**REQUIREMENT:**
Each line of the records below that contains "Task" needs to be copied.

**RECORDS SHOWN:**
_ _ _ _ _ _ _

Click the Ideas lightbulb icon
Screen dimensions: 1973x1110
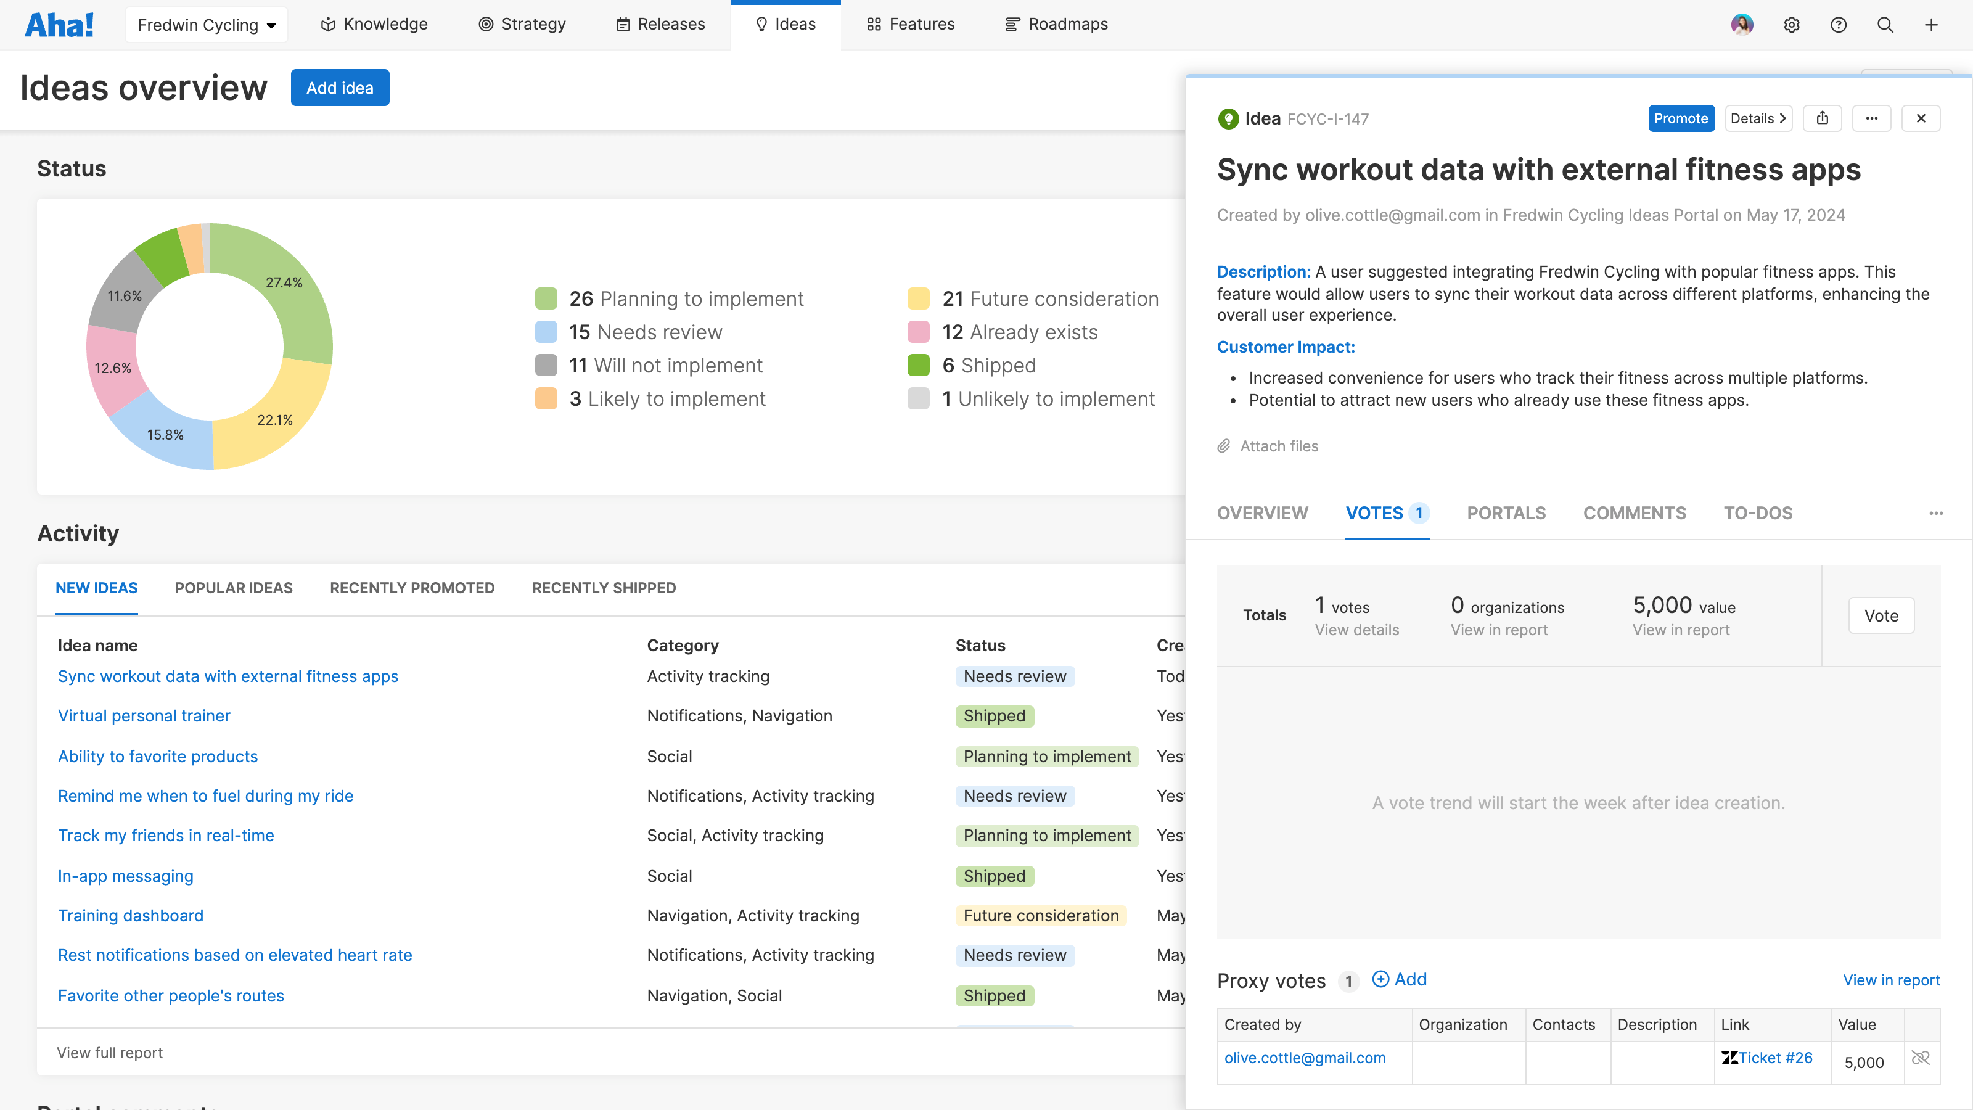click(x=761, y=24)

_ _ _ _ _ _ _

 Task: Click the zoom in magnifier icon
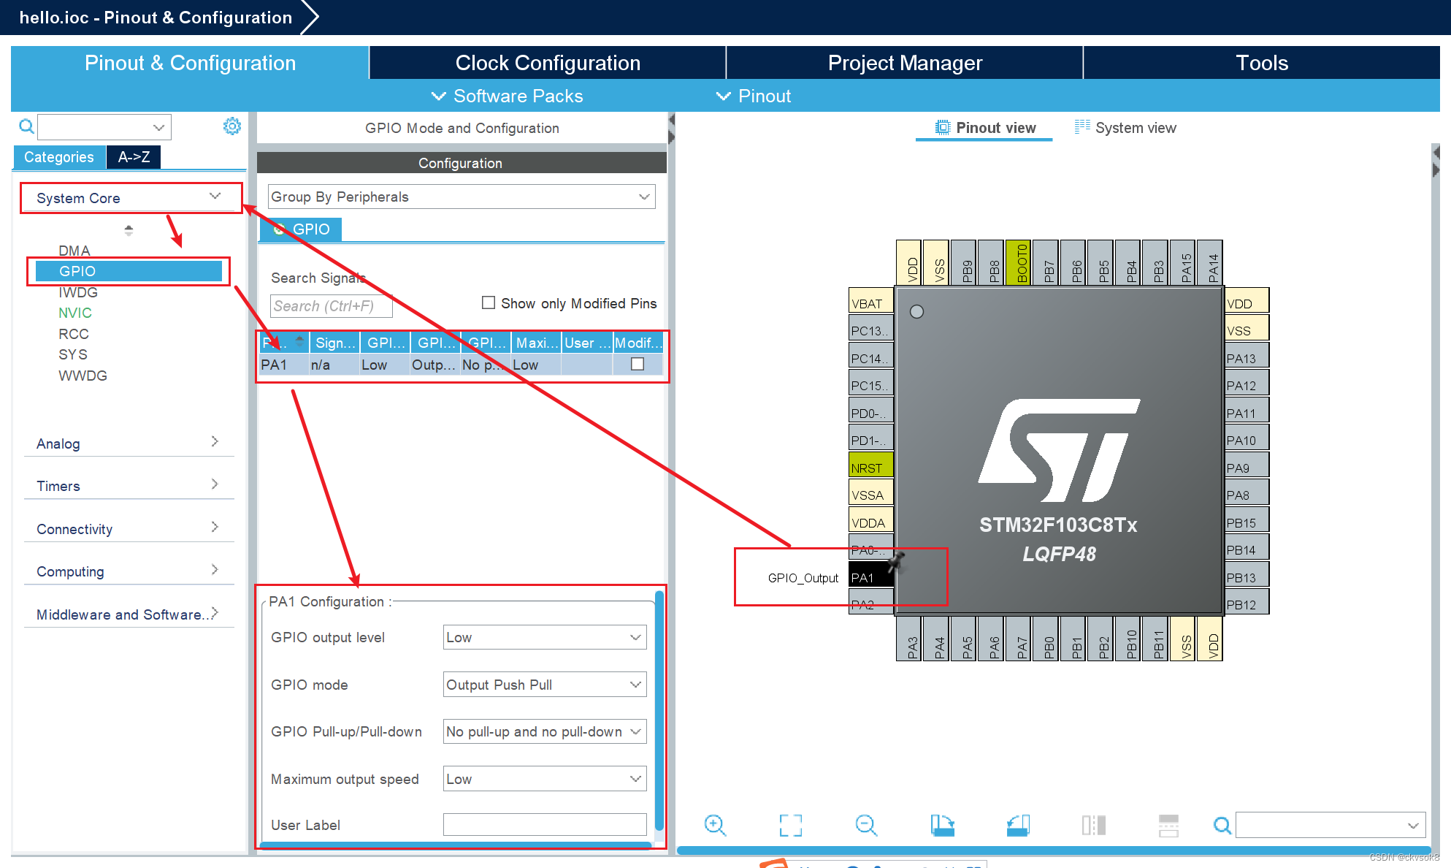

_ _ _ _ _ _ _

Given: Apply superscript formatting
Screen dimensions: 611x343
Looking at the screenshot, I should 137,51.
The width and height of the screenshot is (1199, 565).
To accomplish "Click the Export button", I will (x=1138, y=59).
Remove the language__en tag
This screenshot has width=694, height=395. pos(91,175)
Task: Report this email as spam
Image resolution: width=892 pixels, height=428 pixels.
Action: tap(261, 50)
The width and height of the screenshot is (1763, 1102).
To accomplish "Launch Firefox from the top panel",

_ _ _ _ _ _ _

**WRITTEN RESPONSE:**
 Task: Click the zoom in magnifier icon
Task: Report this email as spam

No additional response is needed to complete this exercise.